**Exercise directions**
Would you return the lines from the one that contains "Toggle the vMotion traffic checkbox" to the last line of the entries below, exactly and with nothing added?

**Data supplied**
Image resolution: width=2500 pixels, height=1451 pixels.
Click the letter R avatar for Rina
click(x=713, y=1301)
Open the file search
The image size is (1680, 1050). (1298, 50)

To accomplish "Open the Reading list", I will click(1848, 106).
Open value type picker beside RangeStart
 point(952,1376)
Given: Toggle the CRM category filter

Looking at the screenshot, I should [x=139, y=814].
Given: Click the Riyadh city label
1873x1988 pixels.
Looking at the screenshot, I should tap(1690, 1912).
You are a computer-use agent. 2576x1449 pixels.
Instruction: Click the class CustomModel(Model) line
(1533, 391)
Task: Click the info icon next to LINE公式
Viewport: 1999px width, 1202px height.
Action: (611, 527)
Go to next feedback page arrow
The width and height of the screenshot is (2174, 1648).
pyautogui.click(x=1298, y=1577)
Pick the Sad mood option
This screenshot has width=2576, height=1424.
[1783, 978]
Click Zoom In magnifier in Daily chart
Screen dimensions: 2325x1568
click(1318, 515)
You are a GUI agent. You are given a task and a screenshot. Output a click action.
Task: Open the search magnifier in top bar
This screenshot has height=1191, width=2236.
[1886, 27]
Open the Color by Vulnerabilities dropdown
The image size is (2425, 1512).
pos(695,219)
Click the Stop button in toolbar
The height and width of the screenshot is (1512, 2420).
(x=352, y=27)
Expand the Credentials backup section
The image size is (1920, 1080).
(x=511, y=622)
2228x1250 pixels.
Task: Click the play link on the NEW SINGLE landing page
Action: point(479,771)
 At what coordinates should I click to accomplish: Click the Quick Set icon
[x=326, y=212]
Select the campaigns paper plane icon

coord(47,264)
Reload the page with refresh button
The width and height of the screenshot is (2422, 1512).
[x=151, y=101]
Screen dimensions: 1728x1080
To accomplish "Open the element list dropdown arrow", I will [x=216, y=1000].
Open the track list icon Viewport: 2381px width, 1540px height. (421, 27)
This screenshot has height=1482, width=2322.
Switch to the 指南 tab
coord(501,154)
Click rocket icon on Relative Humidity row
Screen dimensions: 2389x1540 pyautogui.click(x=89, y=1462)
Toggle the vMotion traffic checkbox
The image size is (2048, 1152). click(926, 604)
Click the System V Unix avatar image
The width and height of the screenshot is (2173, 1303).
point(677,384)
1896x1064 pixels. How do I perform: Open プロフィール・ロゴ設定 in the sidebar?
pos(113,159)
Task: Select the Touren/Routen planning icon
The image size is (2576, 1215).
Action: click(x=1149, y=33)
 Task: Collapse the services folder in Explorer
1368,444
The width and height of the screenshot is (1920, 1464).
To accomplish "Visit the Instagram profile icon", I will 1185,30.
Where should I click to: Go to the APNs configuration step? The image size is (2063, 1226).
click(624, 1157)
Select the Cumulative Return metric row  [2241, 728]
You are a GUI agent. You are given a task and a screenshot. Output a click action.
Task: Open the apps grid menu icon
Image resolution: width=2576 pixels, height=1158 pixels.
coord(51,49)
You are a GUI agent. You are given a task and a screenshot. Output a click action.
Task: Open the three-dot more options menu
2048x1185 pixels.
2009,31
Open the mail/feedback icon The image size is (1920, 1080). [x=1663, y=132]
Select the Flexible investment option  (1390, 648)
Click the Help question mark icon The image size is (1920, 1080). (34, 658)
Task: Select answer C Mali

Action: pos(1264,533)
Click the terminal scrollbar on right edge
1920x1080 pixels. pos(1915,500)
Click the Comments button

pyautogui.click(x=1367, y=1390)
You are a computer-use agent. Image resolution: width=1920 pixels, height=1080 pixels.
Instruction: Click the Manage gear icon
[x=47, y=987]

**Solution**
Toggle the vMotion traffic checkbox
The image size is (2048, 1152). click(926, 604)
Click the System V Unix avatar image
The width and height of the screenshot is (2173, 1303).
point(677,384)
1896x1064 pixels. How do I perform: Open プロフィール・ロゴ設定 in the sidebar?
pos(113,159)
Task: Select the Touren/Routen planning icon
The image size is (2576, 1215).
Action: click(x=1149, y=33)
 Task: Collapse the services folder in Explorer
1368,444
The width and height of the screenshot is (1920, 1464).
To accomplish "Visit the Instagram profile icon", I will 1185,30.
Where should I click to: Go to the APNs configuration step? The image size is (2063, 1226).
click(624, 1157)
Select the Cumulative Return metric row  [2241, 728]
You are a GUI agent. You are given a task and a screenshot. Output a click action.
Task: Open the apps grid menu icon
Image resolution: width=2576 pixels, height=1158 pixels.
coord(51,49)
You are a GUI agent. You are given a task and a screenshot. Output a click action.
Task: Open the three-dot more options menu
2048x1185 pixels.
2009,31
Open the mail/feedback icon The image size is (1920, 1080). [x=1663, y=132]
Select the Flexible investment option  (1390, 648)
Click the Help question mark icon The image size is (1920, 1080). (34, 658)
Task: Select answer C Mali

Action: pos(1264,533)
Click the terminal scrollbar on right edge
1920x1080 pixels. pos(1915,500)
Click the Comments button

pyautogui.click(x=1367, y=1390)
You are a computer-use agent. Image resolution: width=1920 pixels, height=1080 pixels.
Instruction: Click the Manage gear icon
[x=47, y=987]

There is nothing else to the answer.